Data Warehouse on AWS: Best Practices

A data warehouse job is often performed in two distinct phases:
  • A SQL-based ETL/data engineering phase to prepare the data, typically using either Hive on MapReduce or Hive on Spark.
  • A BI/SQL analytics phase, typically using Impala and possibly BI tools or SQL applications.

The first of these phases, the ETL or data engineering phase, should generally follow the best practices for data engineering workloads that are described in the previous section of this document, Data Engineering on AWS.

The section will concentrate on the second phase, the BI and SQL analytics phase. This is where reports, visualizations, or applications are produced for people to use in real time, requiring interactive response times and higher concurrency.

For most data warehouse workloads, greatest flexibility and lowest cost can be achieved using the default recommendations described below.

Basic Architectural Patterns

Cloudera recommends the following architectural patterns for three common types of data warehouse workloads:

Choose one of these patterns, depending on your particular workloads, to ensure optimal price, performance, and convenience.

Pattern #1: Transient BI Workloads on Object Storage

For transient business intelligence (BI) workloads where there is infrequent usage, use on-demand instances, and spin up clusters when needed.

This pattern is best when jobs run on an irregular basis, for fewer than 50% of weekly hours. This pattern can result in lower cost for two reasons:
  • You only spin up clusters as they are needed, and only pay only for the cloud resources you use
  • You are able to select an instance type for each job, ensuring that jobs run on the most suitable hardware, with maximum efficiency
  • Enables quick iteration with different instance types and settings
  • Instances and software can be tailored to specific workloads
  • Workloads run in complete isolation
  • You can use spot instances for worker nodes, which lowers costs even further
  • You can size your environment optimally, depending on the batch size
  • You incur the cost of start and stop time for each cluster
  • On-demand instances cost more per hour than long-running instances
  • You cannot use Cloudera Navigator with transient instances, since instances are terminated when a job completes
The following characteristics are typical for this type of cluster:
  • On-demand instances
  • Usage-based pricing
  • Grow and shrink clusters to minimize cost
  • Cluster per tenant or user

Pattern #2: Persistent BI on Object Storage

This pattern is usually the best choice when BI workloads run frequently but are flexible and changeable, and are not scheduled for fixed hours.

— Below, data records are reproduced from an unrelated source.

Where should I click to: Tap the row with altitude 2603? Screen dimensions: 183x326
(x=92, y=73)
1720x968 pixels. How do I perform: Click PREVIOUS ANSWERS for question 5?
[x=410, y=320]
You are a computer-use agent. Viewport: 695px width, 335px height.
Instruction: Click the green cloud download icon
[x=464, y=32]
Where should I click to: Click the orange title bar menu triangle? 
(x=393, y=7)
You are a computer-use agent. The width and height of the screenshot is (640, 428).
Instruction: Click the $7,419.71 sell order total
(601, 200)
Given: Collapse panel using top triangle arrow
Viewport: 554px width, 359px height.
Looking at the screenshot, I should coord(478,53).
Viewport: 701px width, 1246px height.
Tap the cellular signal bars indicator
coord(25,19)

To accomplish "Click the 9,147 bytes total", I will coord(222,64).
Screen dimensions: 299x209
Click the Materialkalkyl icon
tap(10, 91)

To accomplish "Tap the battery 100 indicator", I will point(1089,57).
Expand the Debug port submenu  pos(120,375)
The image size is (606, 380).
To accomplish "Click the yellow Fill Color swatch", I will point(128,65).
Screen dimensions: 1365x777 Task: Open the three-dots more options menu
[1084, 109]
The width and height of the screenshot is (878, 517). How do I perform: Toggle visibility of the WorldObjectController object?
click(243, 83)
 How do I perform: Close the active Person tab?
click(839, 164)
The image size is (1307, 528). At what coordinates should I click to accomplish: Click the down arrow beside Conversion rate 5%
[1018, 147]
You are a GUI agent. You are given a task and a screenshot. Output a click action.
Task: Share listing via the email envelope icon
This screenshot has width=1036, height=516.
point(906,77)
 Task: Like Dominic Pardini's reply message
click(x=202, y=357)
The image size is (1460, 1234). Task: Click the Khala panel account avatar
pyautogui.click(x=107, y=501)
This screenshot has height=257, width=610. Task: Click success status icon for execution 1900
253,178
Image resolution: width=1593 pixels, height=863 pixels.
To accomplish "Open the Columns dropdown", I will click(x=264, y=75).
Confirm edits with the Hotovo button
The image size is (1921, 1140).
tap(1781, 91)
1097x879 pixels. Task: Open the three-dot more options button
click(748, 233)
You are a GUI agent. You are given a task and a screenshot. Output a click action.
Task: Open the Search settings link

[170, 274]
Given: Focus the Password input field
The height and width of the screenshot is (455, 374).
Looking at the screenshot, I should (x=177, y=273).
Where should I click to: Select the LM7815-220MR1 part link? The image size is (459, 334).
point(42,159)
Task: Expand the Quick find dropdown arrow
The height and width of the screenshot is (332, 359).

This is usually the best choice when workloads are:
  • Flexible and changing
  • Frequent during most working days
  • Not scheduled for fixed hours
  • Predictable results are readily available
  • Full multi-tenant isolation
  • Common data can be placed in shared object storage
  • Minimal cost can be achieved by growing and shrinking clusters as needed
  • Per node performance is lower with S3 object storage. You can compensate for this by using more, cheaper nodes.
The following characteristics are typical for this type of cluster:
  • Reserved instances
  • Node-based pricing
  • Grow and shrink clusters to minimize cost
  • Cluster per tenant group (where a single cluster is shared by a group of tenants)

Pattern #3: Persistent BI with Locally-Attached Storage

To run frequent, regular BI workloads at maximum speed, Cloudera recommends using persistent clusters and local HDFS or Kudu storage.

This pattern is the best choice when workloads are:
  • Regular and consistent
  • Consistently querying common data
  • Tight SLAs for performance
  • Fast changing data (that needs Kudu)
  • Running without object storage (eg. Azure, GCE)
  • Faster performance per node on local data
  • Ability to query object storage for rest of data
  • Less elastic than object stored based clusters
  • Less isolation for multi-tenant workloads using same HDFS data
  • Cost if there are off-peak hours
The following characteristics are typical for this type of cluster:
  • Use of reserved instances
  • Node-based pricing
  • Less frequent grow/shrink
  • Shared cluster for shared local data

Typical Data Warehouse Scenario

A typical scenario for a data warehouse workload is as follows:
  • You have data stored in AWS S3 in an unprocessed, raw format.
  • Users prepare their ETL tasks in a development environment using some sample of the raw data.
  • Final ETL jobs go to a production environment where they are typically executed in recurring transient clusters (as described in the Data Engineering on AWS section).
  • Processed data is often served for BI and SQL analytics in one the patterns above.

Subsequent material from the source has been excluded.